Australian Railways History.
by Neil Head
One of my favourite classes at U3A Brimbank is ‘Australian History Discussion’, conducted as a monthly coffee-chat at the Kororoit Creek Neighbourhood House in historic-suburb Albion, quite near to my home. On the 20th of September it was ‘Railways History’ discussion, which has a firm local-interest, given the location of Victoria’s historical worst train disaster, when, in 1908 the late-running Bendigo train ran into the back of the also late-running Ballarat train, both returning to Melbourne on a long-weekend Monday, at the Sunshine station, with a death toll of 44.
What our far-ranging discussion revealed, as backed up by an historic map of the railway lines of Victoria … (many of them now closed), is that the lines run mainly in spines, from the country to the Port of Melbourne and, to a lesser extent, other Ports, including my former home-town Portland. There are very few east-west connections, and even the Melbourne to Adelaide route looks a bit like a bowl of spaghetti trail. And of course, lots of discussion about the three main rail gauges widths employed by the different States across Australia, and the difficulties in connecting interstate train services, right up to the 1990’s … standard gauge (NSW), broad gauge
(Victoria) and narrow gauge (Qld) and lots of variations in-between!

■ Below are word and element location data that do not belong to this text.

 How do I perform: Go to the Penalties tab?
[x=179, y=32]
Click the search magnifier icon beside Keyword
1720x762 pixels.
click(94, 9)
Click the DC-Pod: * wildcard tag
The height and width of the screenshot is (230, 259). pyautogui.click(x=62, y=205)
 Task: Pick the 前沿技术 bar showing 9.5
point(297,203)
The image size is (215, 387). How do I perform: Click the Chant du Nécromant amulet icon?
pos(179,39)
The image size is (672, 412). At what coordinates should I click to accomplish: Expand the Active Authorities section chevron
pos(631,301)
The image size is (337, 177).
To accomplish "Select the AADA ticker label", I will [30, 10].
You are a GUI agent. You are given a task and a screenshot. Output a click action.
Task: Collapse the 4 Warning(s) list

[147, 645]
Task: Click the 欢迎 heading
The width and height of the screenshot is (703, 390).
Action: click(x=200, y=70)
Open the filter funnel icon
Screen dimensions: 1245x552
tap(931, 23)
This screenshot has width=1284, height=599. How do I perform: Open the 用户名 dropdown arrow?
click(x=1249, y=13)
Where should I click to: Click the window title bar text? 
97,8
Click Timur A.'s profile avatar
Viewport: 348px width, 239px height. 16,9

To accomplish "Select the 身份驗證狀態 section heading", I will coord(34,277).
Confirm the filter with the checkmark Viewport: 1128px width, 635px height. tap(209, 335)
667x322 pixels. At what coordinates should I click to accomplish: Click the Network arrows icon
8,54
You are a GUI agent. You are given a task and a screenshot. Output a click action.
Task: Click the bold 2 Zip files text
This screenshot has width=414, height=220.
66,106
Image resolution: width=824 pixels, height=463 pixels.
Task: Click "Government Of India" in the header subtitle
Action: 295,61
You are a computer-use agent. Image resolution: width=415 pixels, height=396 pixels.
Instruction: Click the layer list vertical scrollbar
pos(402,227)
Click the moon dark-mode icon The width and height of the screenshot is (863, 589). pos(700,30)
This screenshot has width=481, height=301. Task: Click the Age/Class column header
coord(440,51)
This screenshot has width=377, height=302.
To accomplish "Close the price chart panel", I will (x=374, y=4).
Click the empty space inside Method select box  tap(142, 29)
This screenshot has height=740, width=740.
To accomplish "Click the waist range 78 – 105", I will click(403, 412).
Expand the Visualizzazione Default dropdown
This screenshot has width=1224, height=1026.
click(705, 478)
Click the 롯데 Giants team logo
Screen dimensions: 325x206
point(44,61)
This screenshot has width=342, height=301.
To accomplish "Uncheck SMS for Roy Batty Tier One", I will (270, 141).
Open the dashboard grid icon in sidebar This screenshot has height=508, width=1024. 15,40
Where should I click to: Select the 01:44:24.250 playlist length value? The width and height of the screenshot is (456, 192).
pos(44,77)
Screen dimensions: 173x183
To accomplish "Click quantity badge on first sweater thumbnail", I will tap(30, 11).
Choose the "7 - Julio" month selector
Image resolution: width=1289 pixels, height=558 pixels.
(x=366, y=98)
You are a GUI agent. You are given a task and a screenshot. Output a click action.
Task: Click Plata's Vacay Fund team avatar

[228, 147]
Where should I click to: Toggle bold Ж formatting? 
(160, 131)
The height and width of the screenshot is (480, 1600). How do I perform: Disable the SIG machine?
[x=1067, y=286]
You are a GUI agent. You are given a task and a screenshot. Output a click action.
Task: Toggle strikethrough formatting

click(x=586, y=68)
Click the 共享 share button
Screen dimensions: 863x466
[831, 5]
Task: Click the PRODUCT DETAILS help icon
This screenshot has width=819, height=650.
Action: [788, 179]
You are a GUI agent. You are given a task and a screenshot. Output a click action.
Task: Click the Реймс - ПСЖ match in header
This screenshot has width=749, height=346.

Other recent discussion topics have included: the travels of Matthew Flinders … (do you know that he travelled with a cat ‘Trim’); the Myall Creek aboriginal massacre (which subsequently led to the prosecution and guilty-verdicts for British subjects); and the war-time Bombing of Darwin (235 dead). What is not to like about Australia’s colourful history, at U3A Brimbank?
This was the subject of the September discussion.